Pour les athlètes de haut niveau, le sommeil est en tout cas un enjeu majeur, comme les siestes de LeBron James l’illustrent bien, d’autant plus alors que les écrans contribuent à le perturber.
« Au moment des Jeux olympiques, j’avais participé avec le Comité d’organisation à un livret, qui a été remis à chaque athlète présent au village olympique sur le bon usage des écrans. Aujourd’hui, il y a tout un ensemble de troubles et de pathologies reconnus au niveau des écrans, notamment l’addiction.
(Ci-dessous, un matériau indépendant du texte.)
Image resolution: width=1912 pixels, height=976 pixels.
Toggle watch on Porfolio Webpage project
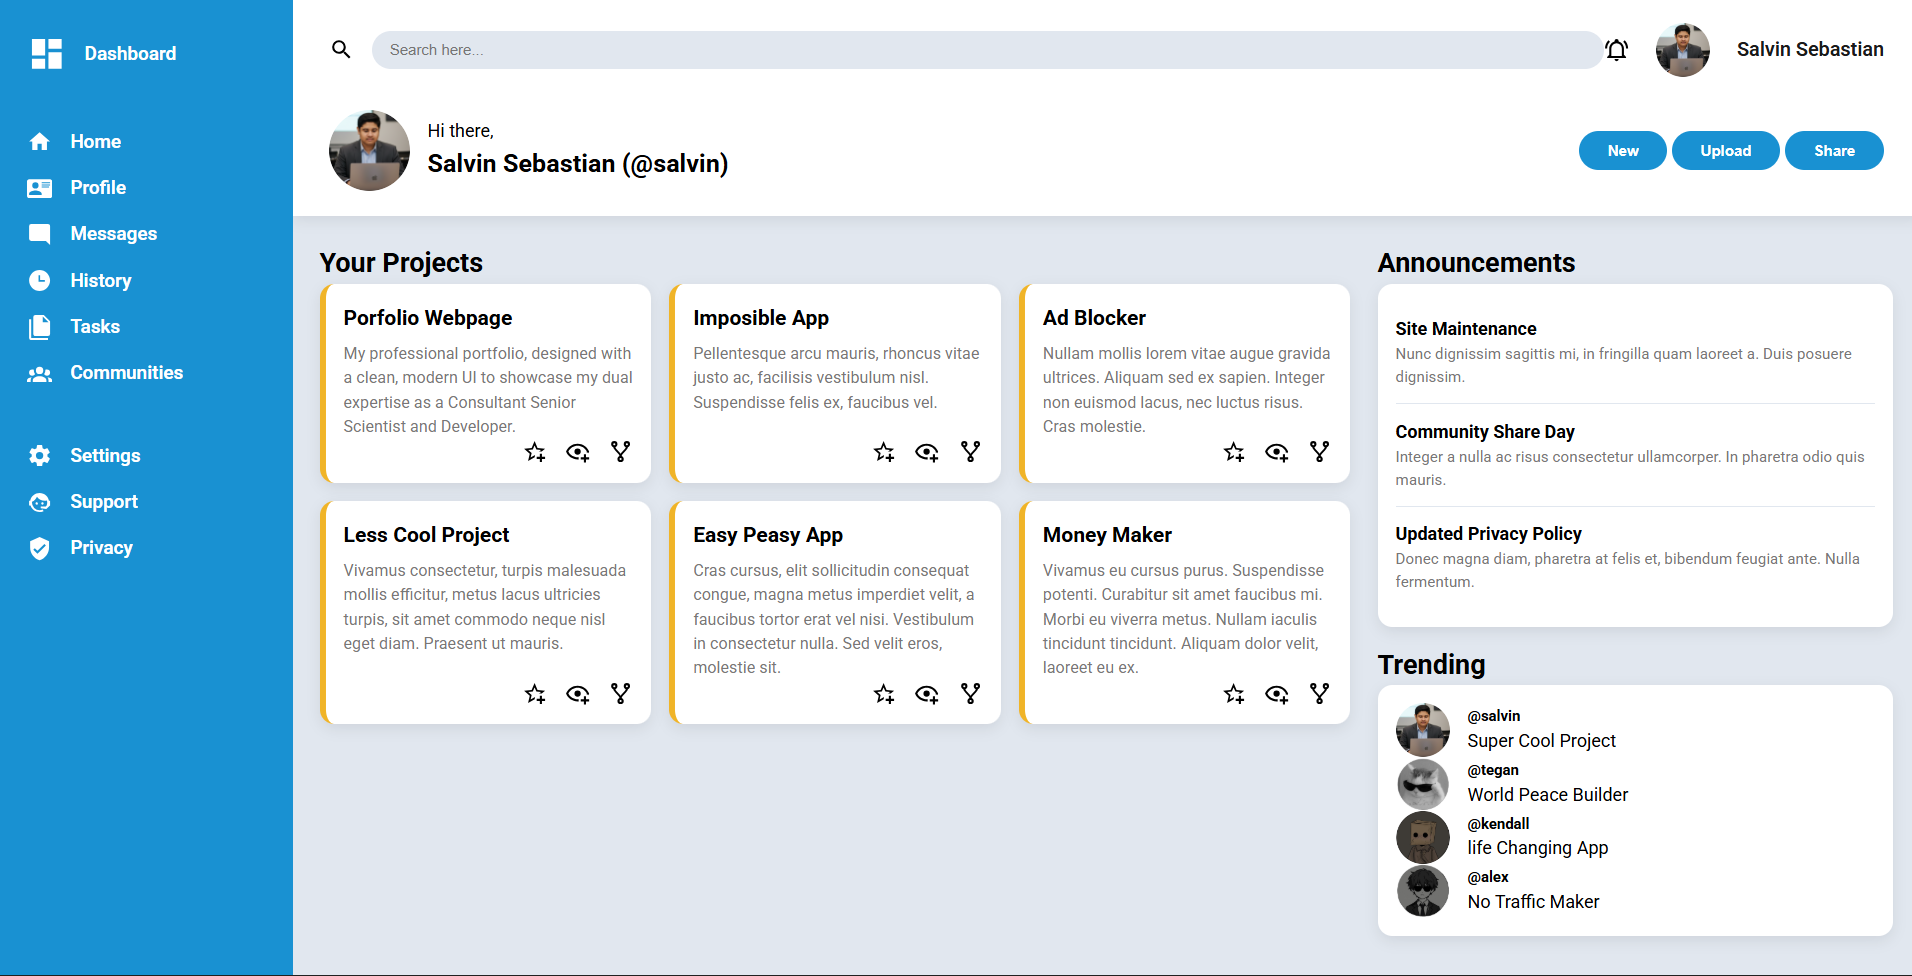click(x=578, y=452)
C’est un enjeu fort sur la performance, en particulier lors de l’usage en soirée, car ça peut perturber la performance le lendemain. Il y a deux inconvénients majeurs liés aux écrans : l’exposition à la lumière bleue jusqu’à tard le soir, qui va retarder l’horloge biologique, et puis le contenu particulièrement éveillant. Quand vous twittez, quand vous écrivez des commentaires, que vous réagissez à différentes choses, votre cerveau est très actif, et c’est incompatible avec un sommeil profond et de qualité. Ça va maintenir le cerveau dans un état d’éveil et de vigilance qui va se prolonger une bonne partie de la nuit, même une fois l’endormissement trouvé » conclut le spécialiste du sommeil à l’INSEP.